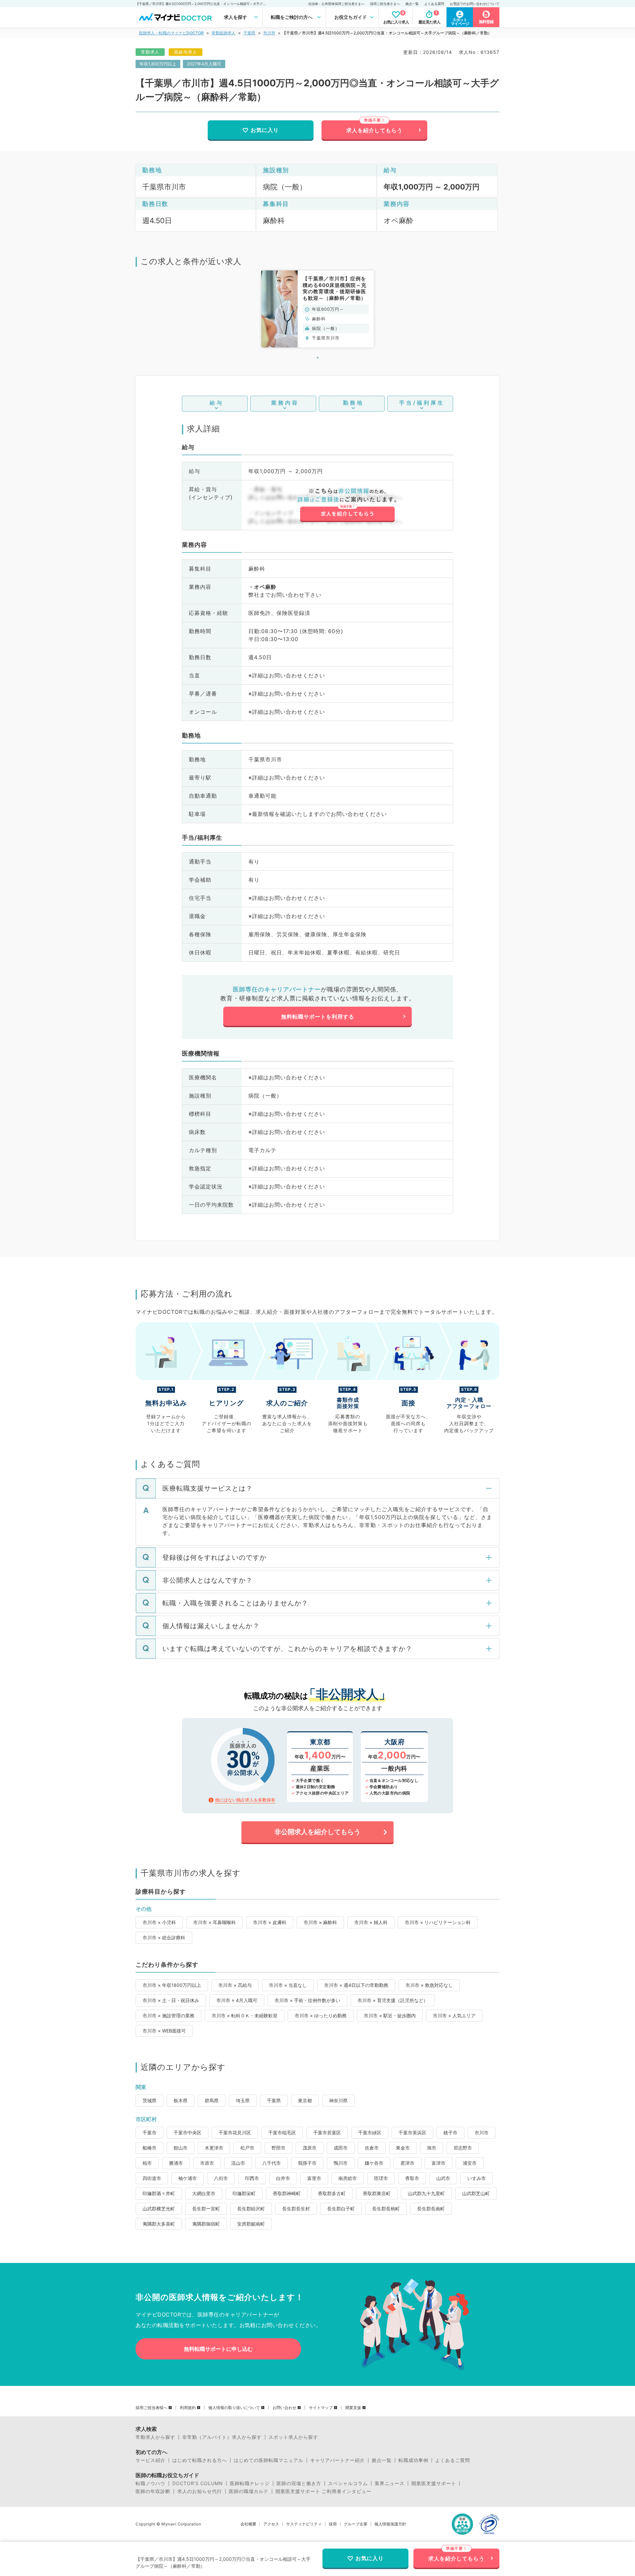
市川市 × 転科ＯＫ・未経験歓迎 (244, 2015)
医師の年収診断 (153, 2491)
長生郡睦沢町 (251, 2208)
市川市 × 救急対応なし (429, 1985)
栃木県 (181, 2100)
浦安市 (470, 2163)
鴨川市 (341, 2163)
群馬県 (212, 2100)
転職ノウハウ (150, 2483)
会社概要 (248, 2524)
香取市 (412, 2178)
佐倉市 (372, 2148)
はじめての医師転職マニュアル (268, 2460)
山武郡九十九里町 (426, 2193)
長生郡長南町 (431, 2208)
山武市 (443, 2178)
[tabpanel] (317, 308)
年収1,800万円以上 (158, 63)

================================

TASK DESCRIPTION -> Keep the pictures out and transcribe the listing exactly.

WRITTEN SOLUTION ->
市川市 × 転科ＯＫ・未経験歓迎 (244, 2015)
医師の年収診断 (153, 2491)
長生郡睦沢町 (251, 2208)
市川市 × 救急対応なし (429, 1985)
栃木県 (181, 2100)
浦安市 (470, 2163)
鴨川市 (341, 2163)
群馬県 (212, 2100)
転職ノウハウ (150, 2483)
会社概要 (248, 2524)
香取市 (412, 2178)
佐倉市 (372, 2148)
はじめての医師転職マニュアル (268, 2460)
山武郡九十九里町 (426, 2193)
長生郡長南町 (431, 2208)
山武市 (443, 2178)
[tabpanel] (317, 308)
年収1,800万円以上 (158, 63)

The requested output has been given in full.